◆ Exercise directions ◆
Pull every line that holds the word "computer" from the entries.

(Data for analysis begins)

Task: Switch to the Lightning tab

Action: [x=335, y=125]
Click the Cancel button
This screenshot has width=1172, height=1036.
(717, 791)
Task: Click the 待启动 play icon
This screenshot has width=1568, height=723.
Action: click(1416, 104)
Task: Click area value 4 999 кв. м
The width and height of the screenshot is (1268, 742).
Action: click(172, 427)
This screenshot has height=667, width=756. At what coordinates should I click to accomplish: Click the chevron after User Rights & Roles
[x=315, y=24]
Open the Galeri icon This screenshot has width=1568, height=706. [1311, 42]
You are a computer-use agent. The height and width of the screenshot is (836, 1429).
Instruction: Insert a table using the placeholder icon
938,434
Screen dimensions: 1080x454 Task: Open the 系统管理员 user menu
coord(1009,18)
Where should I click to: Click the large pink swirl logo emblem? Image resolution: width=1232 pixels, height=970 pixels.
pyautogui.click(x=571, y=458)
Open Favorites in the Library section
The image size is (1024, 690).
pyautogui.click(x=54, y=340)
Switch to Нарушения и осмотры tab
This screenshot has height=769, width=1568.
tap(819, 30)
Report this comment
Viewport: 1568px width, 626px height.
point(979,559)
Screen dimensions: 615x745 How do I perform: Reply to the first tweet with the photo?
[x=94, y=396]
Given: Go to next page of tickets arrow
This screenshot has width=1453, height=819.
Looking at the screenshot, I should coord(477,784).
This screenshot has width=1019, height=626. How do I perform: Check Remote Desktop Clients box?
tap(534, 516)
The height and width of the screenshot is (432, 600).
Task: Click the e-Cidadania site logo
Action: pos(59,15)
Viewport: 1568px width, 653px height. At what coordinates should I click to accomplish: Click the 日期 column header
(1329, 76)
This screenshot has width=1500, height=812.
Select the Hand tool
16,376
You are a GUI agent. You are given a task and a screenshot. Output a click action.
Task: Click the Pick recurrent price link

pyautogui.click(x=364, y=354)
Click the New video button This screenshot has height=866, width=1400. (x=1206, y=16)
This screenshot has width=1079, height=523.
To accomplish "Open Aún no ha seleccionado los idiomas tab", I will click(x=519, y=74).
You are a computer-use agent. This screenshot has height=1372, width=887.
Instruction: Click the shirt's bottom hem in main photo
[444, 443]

(Data for analysis ends)

◆ Solution to the exercise ◆
You are a computer-use agent. The height and width of the screenshot is (836, 1429).
You are a computer-use agent. This screenshot has height=1372, width=887.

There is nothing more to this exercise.